> STATED PROBLEM A:
Answer these questions about the forum thread on trolling motor battery life:
(i) On a calm day with only the Terrova running, how long has Nate167 gone?
(ii) In drl149's account, at what i pilot setting does the buddy troll for about 4.5 hours?
(iii) According to Meerkat, what amp draw did Minn Kota give for a 24 volt trolling motor at a 5 setting?

> EXTRACTED TEXT:
* Begin *

# Question for open water trollers using xi5 MG and Terrova MK



## Alaskan (Jun 19, 2007)

For you guys trolling Lake Erie....how long can you troll before your batteries give out using either an MGuide Xi5 or a MKota Terrova? I'm trying to get an idea of what to expect. I'm set on getting the MG, but want a general guide of how long I can count on trolling. I'm interested in your observations for 24v and 36v. Thanks for your help.


----------



## Nate167 (May 1, 2009)

I have 36v terrova on a 20 ft lund pro v i make it easily a day with it just doing steering and kicker running. On a calm day running just terrova ive gone a little over 6 hours but never been out longer than that. What i find not lasting as long is my ipilot link controller


----------



## drl149 (Nov 23, 2014)

Fished on my buddies starweld 20 who has the terrova 24 volt with no kicker. With this set up and not running the big motor he can troll about 4.5 hours in relatively calm water at a setting of 6 on his i pilot. If running hotter than that he will drain the batterys in about 4 hours. Running crawler harnesses.

I have 196 fishmaster with the 36 volt terrova and a kicker. Have been out for 9 hours trolling with still over 25% battery with the kicker running. Would definitely suggest getting the 36 volt for the longevity of it. I typically run the terrova between a 3 to 5 setting for steering and use the kicker to push. I typically run crawler harnesses so speed Im running is 1.6 to 1.9


----------



## eyedreamn (Jun 12, 2011)

36v and be done.
24v and you will come up short.


----------



## Meerkat (Aug 10, 2008)

How long your batteries will last depends on the reserve capacity (RC) of your batteries, the amp draw of your motor & the ambient temperature.

A deep cycle battery will have a reserve capacity (RC) rating which on a typical 27 series battery will be around 180 minutes. What this means is that a battery with an RC rating of 180 minutes can maintain a 25 ampere discharge for 180 minutes before the voltage drops to 10.5 volts (fully discharged). 

Another similar rating on deep cycle batteries is “amp hours”. On a typical 27 series battery this will be around 100 which means that the battery could deliver 1 amp for 100 hours and theoretically it would deliver 25 amps for 4 hrs (240 minutes). I say theoretically because as the power draw goes up the battery gets less efficient so the actual length of time the battery would last at 25 amps would be more like 3 hours (which is the same as the 180 minutes from the RC rating above).

Now Minn Kota told me that a 24 volt trolling motor will draw about 30 amps at a 5 setting. This is close enough to 25 amps used in the reserve capacity rating for us to make some rough calculations on how long trolling motor batteries will last. So what this means in practical terms is that you can expect to get about 3 hours (180 minutes) out of your trolling motor batteries at a 5 setting before they are what is considered “fully discharged”. 

Now “fully discharged” does not mean that your trolling motor will stop dead at this point but if you keep going you are seriously limiting the long-term life of your batteries.

* End *

> DATA ROWS:
* Begin *

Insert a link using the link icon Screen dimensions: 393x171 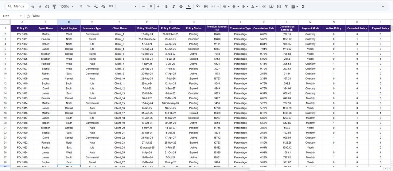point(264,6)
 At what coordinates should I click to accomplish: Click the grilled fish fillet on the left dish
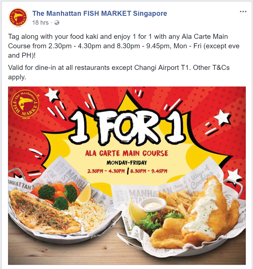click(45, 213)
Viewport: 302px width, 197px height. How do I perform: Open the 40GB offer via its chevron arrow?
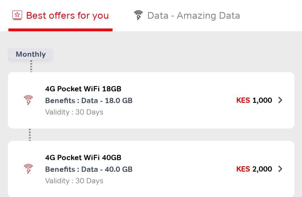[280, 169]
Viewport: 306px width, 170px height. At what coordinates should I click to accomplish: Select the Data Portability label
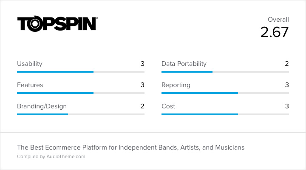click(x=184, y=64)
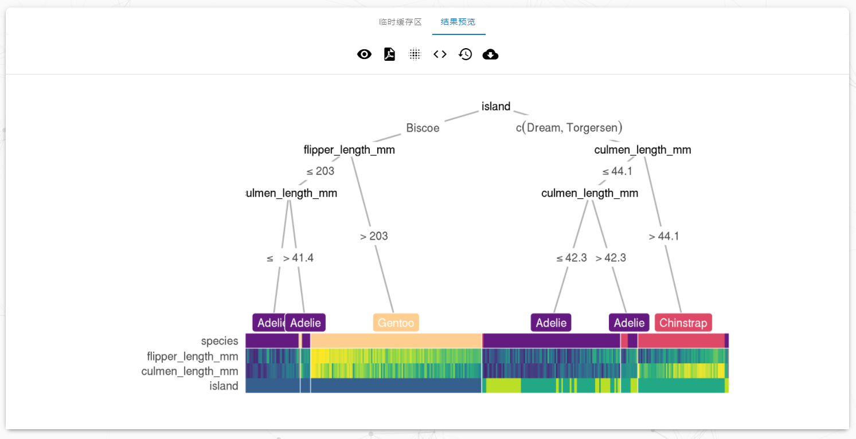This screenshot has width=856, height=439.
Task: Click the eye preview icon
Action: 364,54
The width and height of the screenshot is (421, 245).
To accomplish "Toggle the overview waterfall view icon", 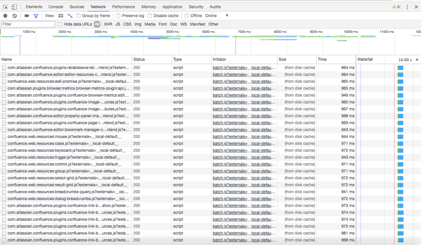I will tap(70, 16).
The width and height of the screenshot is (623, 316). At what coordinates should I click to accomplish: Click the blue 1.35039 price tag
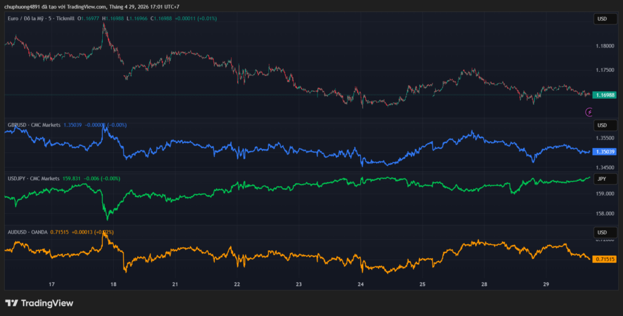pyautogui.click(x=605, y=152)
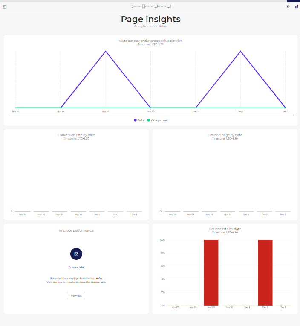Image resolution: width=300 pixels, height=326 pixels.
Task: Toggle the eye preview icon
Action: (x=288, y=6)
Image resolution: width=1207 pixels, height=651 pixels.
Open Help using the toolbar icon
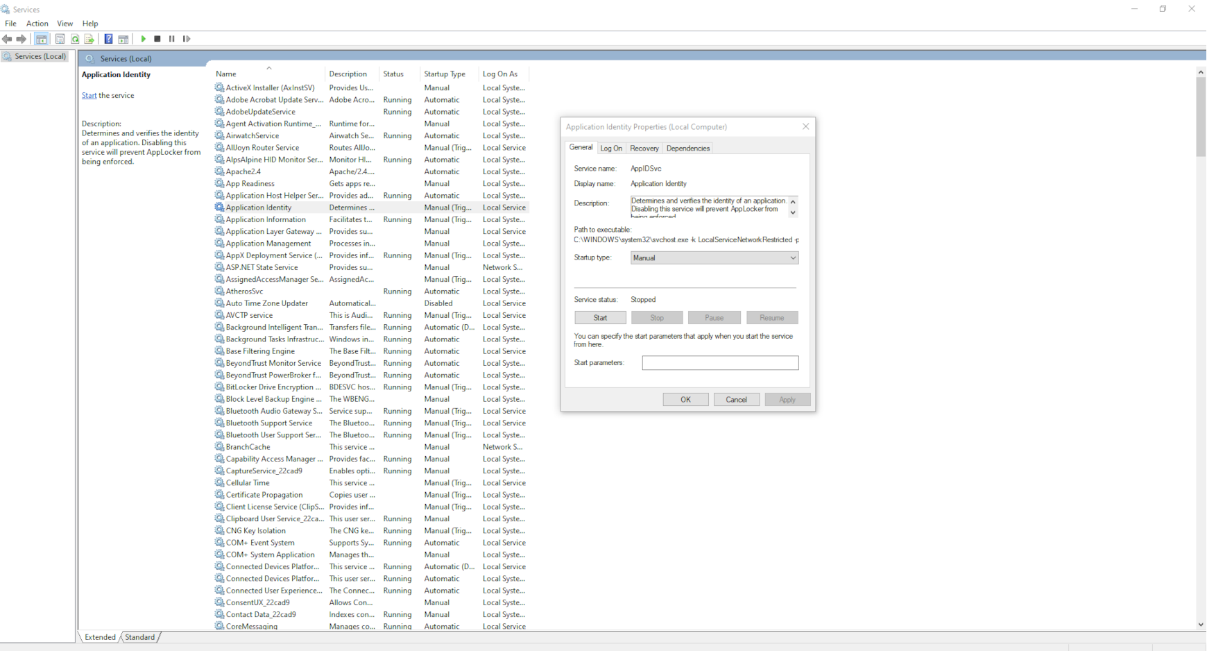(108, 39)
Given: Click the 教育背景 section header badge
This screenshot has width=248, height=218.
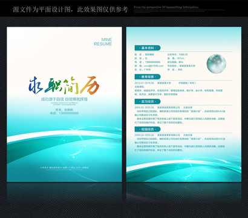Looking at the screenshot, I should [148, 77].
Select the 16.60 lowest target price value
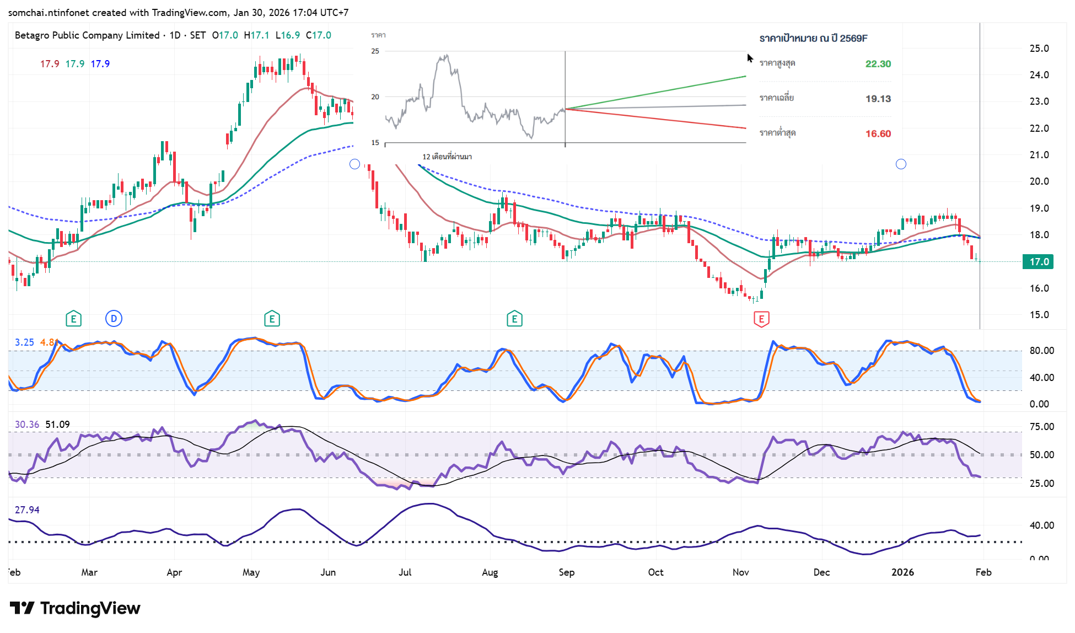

* End *

> STATED PROBLEM B:
In the listing, replace "lowest" with "highest" in the lines running from the line with "Given: Click the 教育背景 section header badge" through the end of the listing. Write those lines out again with nothing else altered, and leave the pictures out.

> FINAL RESULT A:
(i) A little over 6 hours.
(ii) A setting of 6.
(iii) About 30 amps.

> FINAL RESULT B:
Given: Click the 教育背景 section header badge
This screenshot has width=248, height=218.
Looking at the screenshot, I should [148, 77].
Select the 16.60 highest target price value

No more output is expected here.